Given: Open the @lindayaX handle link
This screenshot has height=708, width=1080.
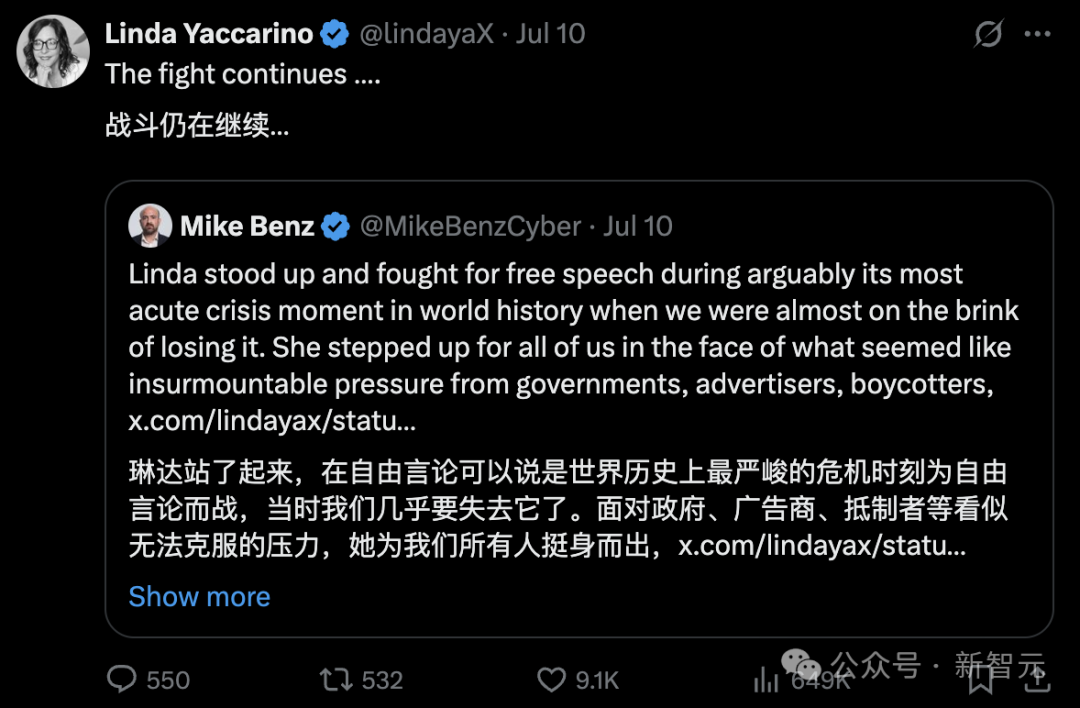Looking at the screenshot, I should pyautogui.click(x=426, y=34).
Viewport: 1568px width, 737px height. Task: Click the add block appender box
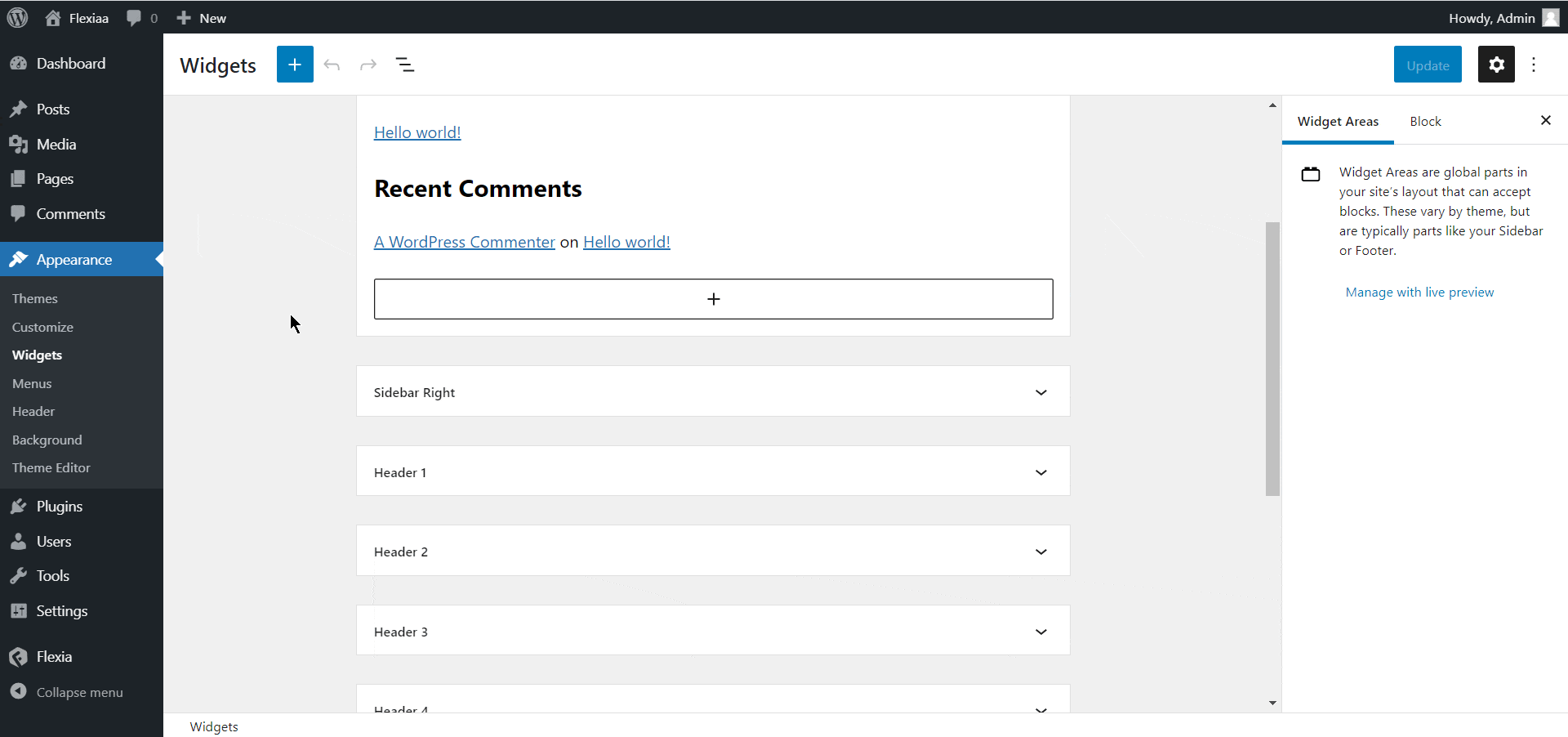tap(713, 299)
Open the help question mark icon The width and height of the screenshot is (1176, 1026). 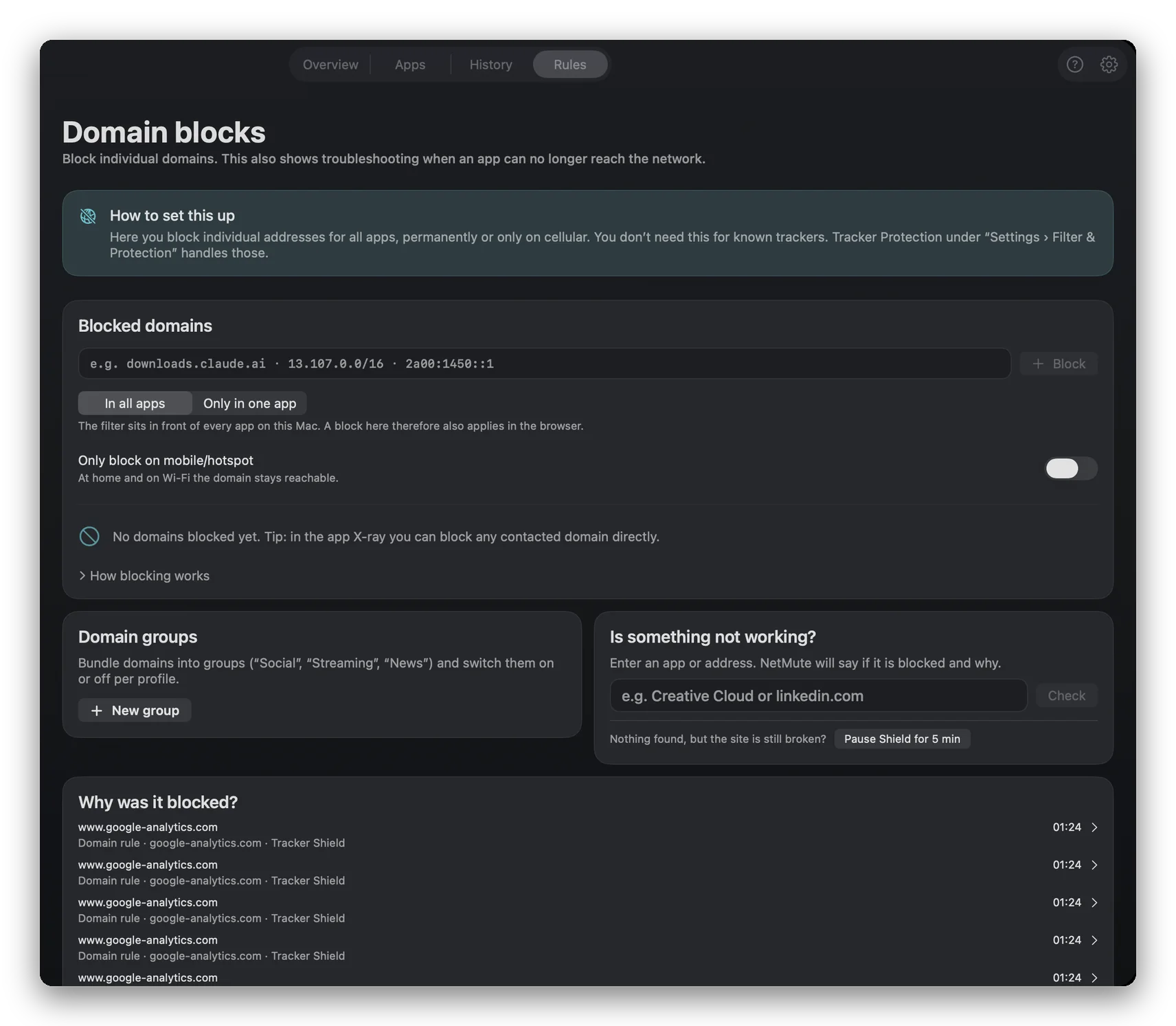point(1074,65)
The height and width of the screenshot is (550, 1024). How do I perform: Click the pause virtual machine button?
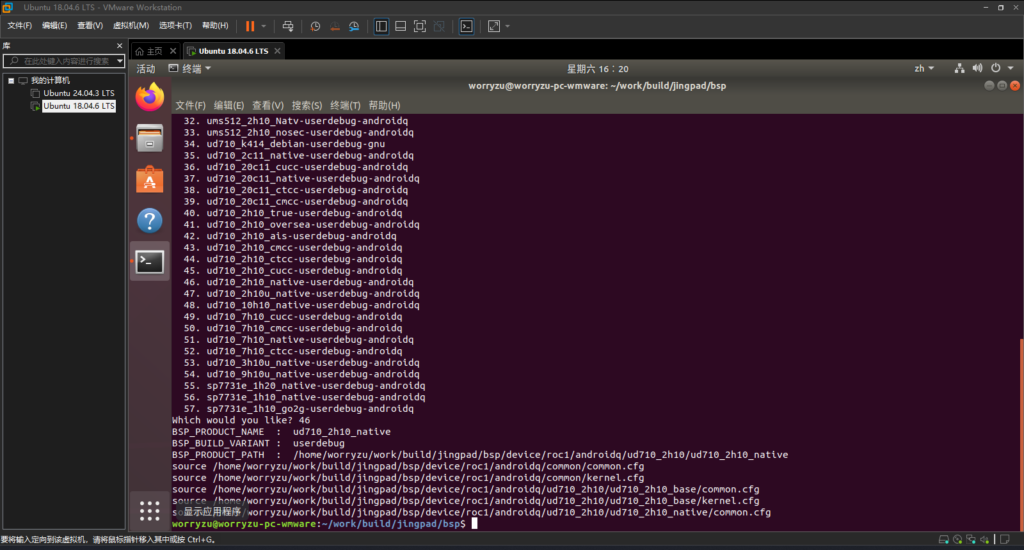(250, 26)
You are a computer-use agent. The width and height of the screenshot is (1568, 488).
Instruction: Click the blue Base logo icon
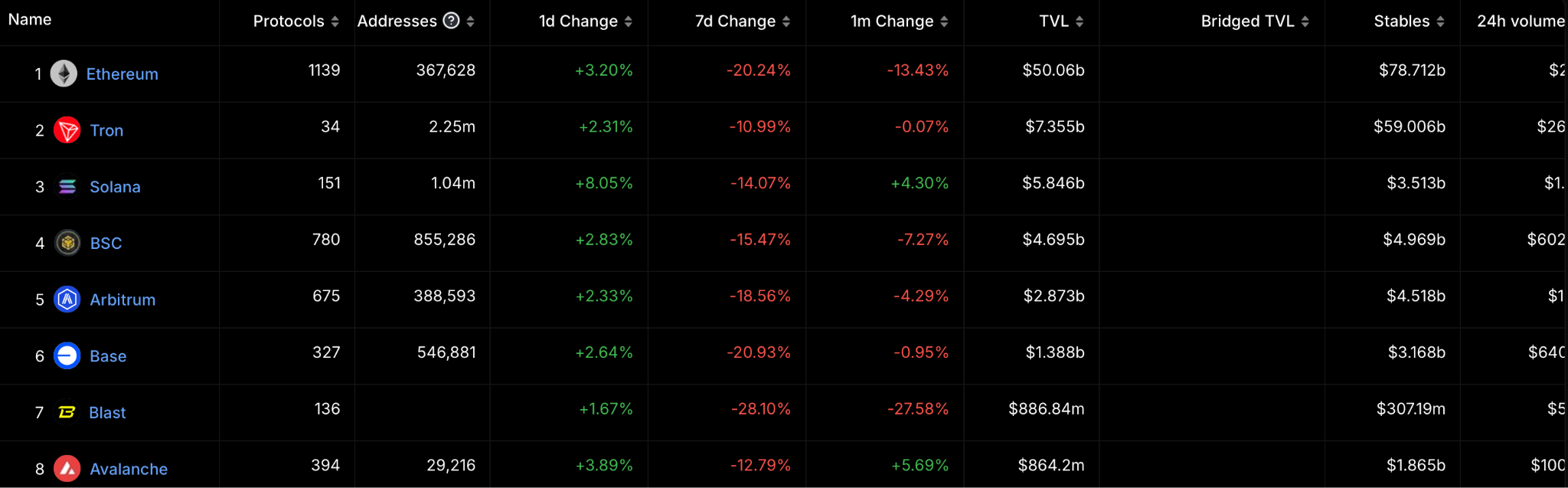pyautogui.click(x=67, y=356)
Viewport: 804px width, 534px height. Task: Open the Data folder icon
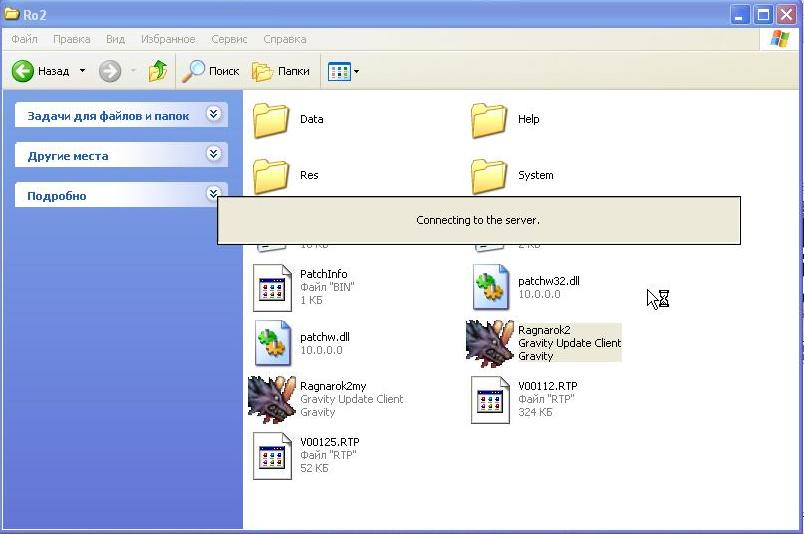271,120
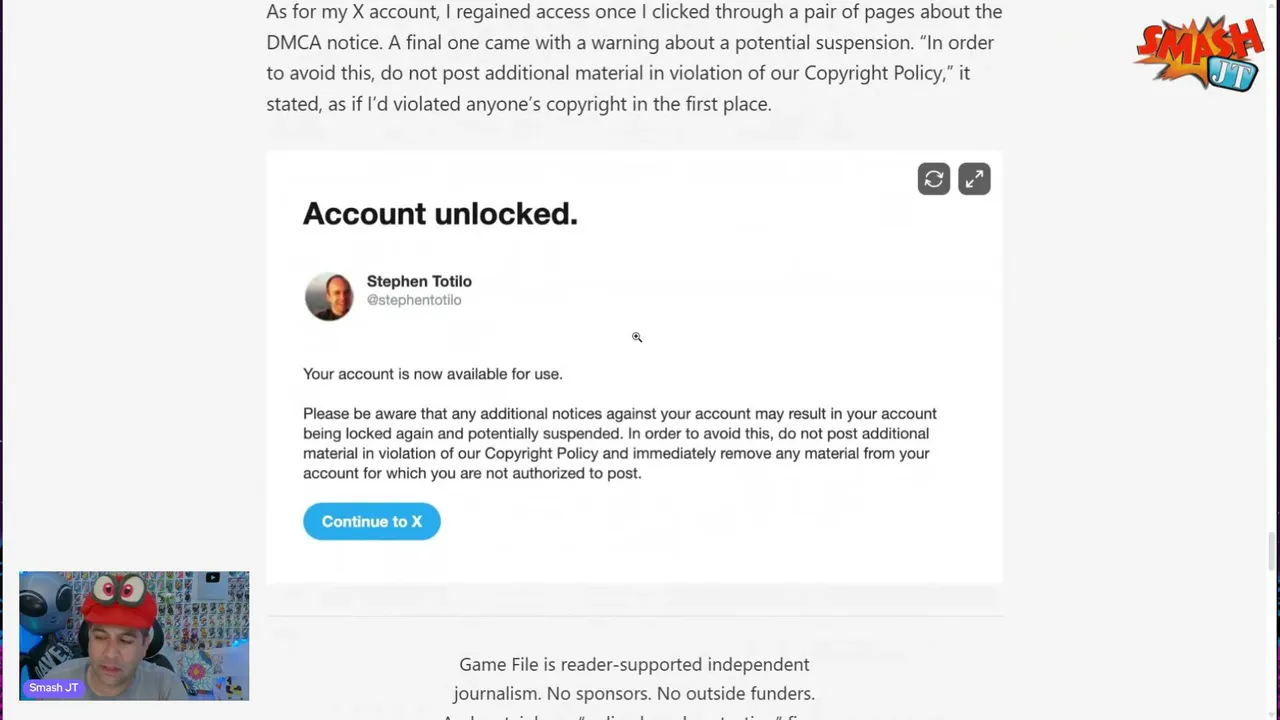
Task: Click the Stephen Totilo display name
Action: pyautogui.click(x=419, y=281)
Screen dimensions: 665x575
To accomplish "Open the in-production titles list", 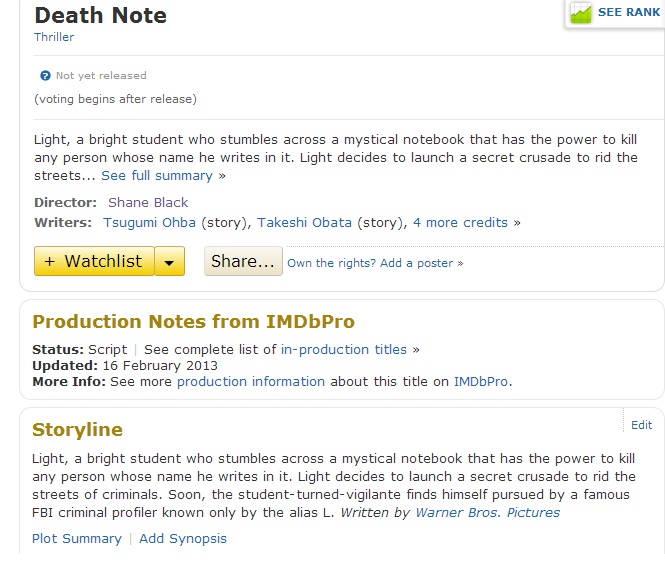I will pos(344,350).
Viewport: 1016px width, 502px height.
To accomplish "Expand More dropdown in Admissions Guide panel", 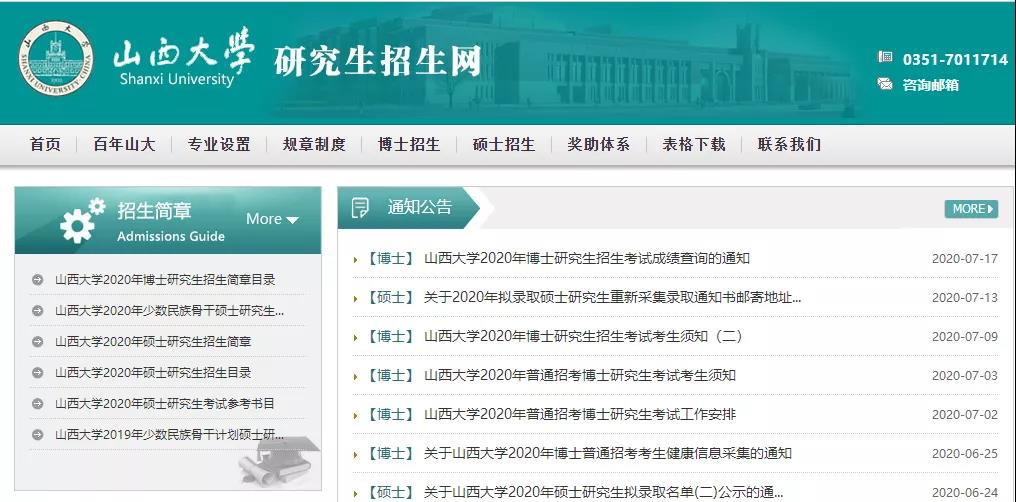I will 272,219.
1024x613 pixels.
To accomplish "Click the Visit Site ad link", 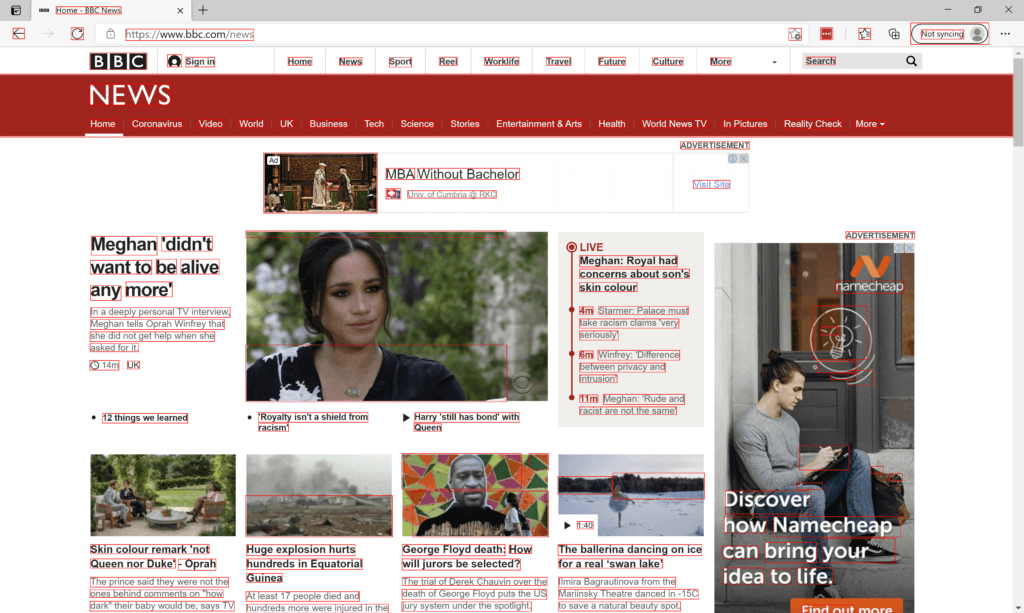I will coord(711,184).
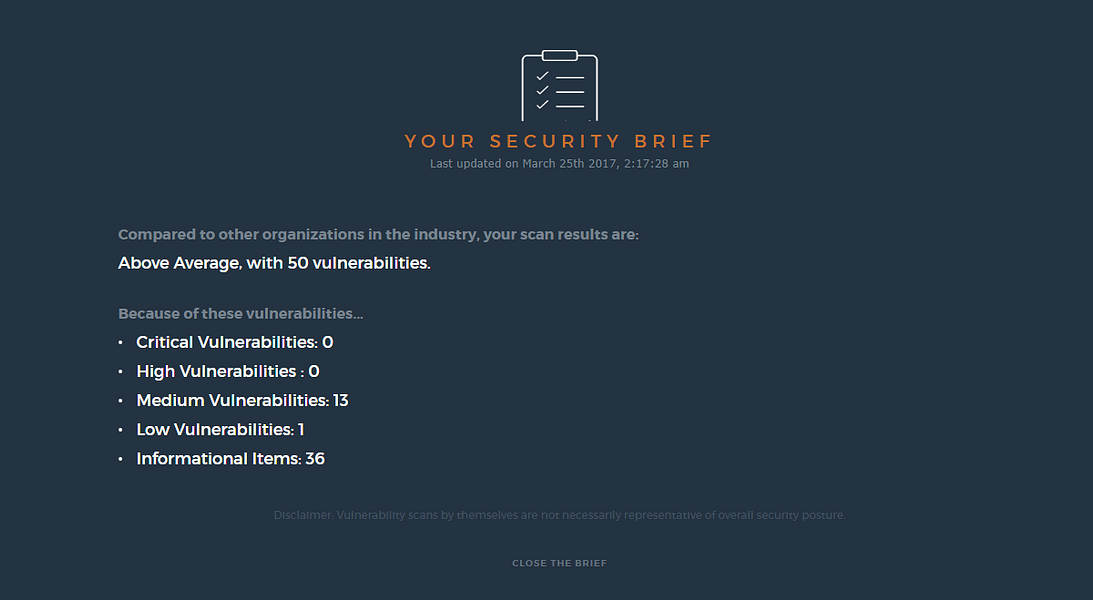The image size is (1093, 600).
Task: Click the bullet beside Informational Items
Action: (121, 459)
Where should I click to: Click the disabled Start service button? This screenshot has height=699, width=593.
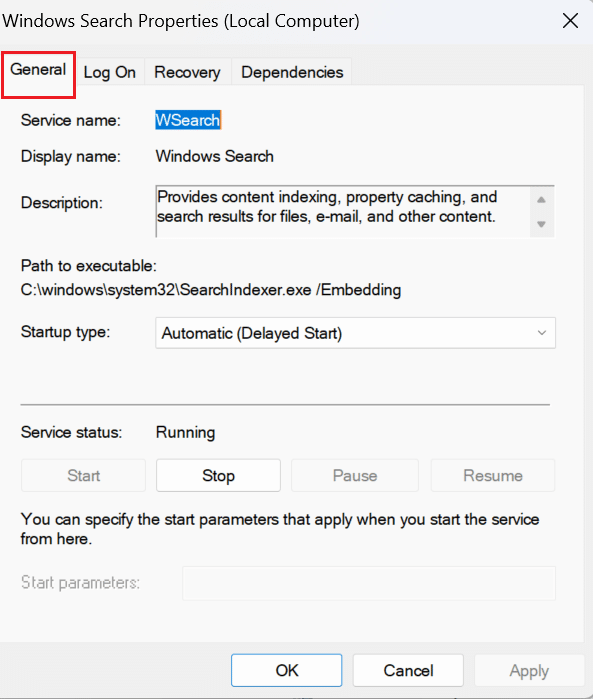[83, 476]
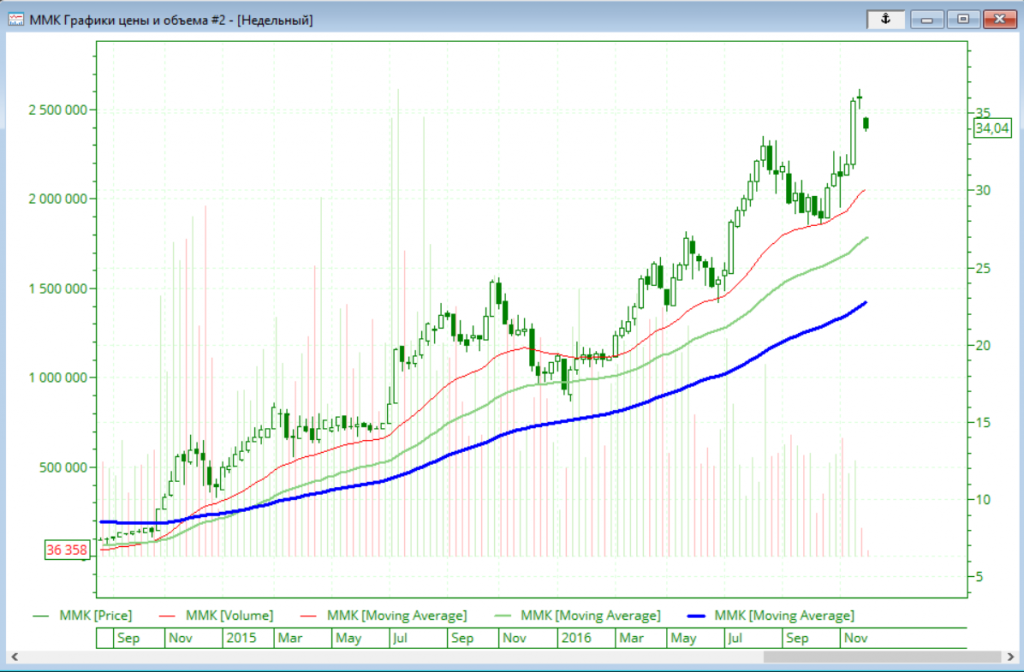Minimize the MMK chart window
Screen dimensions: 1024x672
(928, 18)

──────────────────────────────

**Stated exercise**
In the listing, from its start through the line containing "tap(713, 299)", inclusive, change "handle link" to "profile link" and keep everything else the same. Leave the pictures out.

**Result for this task**
Given: Open the @lindayaX profile link
This screenshot has height=708, width=1080.
Looking at the screenshot, I should pyautogui.click(x=426, y=34).
Viewport: 1568px width, 737px height. Task: Click the add block appender box
tap(713, 299)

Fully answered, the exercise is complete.